The following examples use the prefix rdfox: to represent <https://rdfox.com/vocabulary#> and : to represent <http://example.com/>.

Example Mandatory property constraint

The following rule prevents instances of class foaf:Person from being added to the default graph unless they have at least one foaf:mbox property.

[?person, a, rdfox:ConstraintViolation] :-
    [?person, a, foaf:Person],
    NOT EXIST ?mbox IN [?person, foaf:mbox, ?mbox] .

With this rule loaded, attempting to import the following triples will fail with the message shown underneath.

:alice a foaf:Person; foaf:name "Alice" .

The transaction could not be committed because it would have introduced
the following constraint violation:

<http://example.com/alice> <http://xmlns.com/foaf/0.1/name> "Alice";
    rdf:type <http://xmlns.com/foaf/0.1/Person> .

Although it is possible to make existing resources members of the constraint violation class, as in the example above, more informative failure messages can be obtained by ensuring that each separate violation has a unique resource to represent it. The built-in tuple-table SKOLEM can be used to generate blank nodes for this purpose.

Once each violation has its own resource, it is safe to add further atoms to the rule head to associate with the violation any additional information that will help the reader of the error message understand what is wrong.

Example Improved mandatory property constraint

As in the previous example, the following rule prevents insertion of foaf:Person instances with no foaf:mbox property but this time using SKOLEM.

PREFIX rdfox: <https://rdfox.com/vocabulary#>
[?v, a, rdfox:ConstraintViolation],
[?v, :mboxMissingFrom, ?person],
[?v, :constraintDescription, "Every foaf:Person must have at least one foaf:mbox property."] :-
    [?person, a, foaf:Person],
    NOT EXIST ?mbox IN [?person, foaf:mbox, ?mbox],
    SKOLEM("MissingMbox", ?person, ?v) .

The rule head classifies the blank node bound to ?v via the SKOLEM tuple table as a constraint violation and gives it additional properties identifying the deficient foaf:Person node and describing the constraint it violates in natural language.
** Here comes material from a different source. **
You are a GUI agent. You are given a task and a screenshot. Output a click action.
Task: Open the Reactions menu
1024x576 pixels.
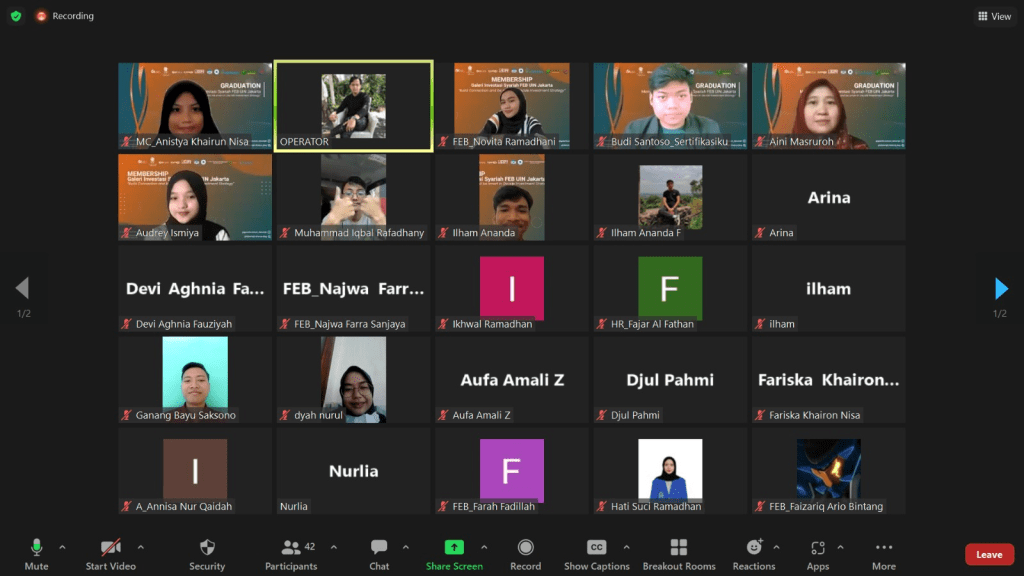[754, 553]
With this rule loaded, the failure message for importing the same data as in the previous example is:

The transaction could not be committed because it would have introduced
the following constraint violation:

_:__05TWlzc2luZ01ib3gA_02aHR0cDovL2V4YW1wbGUuY29tL2FsaWNlAA-- <http://example.com/constraintDescription> "Every foaf:Person must have at least one foaf:mbox property.";
  <http://example.com/mboxMissingFrom> <http://example.com/alice> .

11.3. Concurrent Execution of Transactions¶

At each point in time the following transactions can be active in a data store:

a single read/write transaction; or
multiple read-only transactions.

As a result of this model, the common issues associated with concurrent execution of transactions in databases (e.g., “dirty reads”) cannot occur in RDFox. In particular, RDFox achieves the serializability isolation level without the need to implement any mechanism (such as locking) to prevent concurrency anomalies.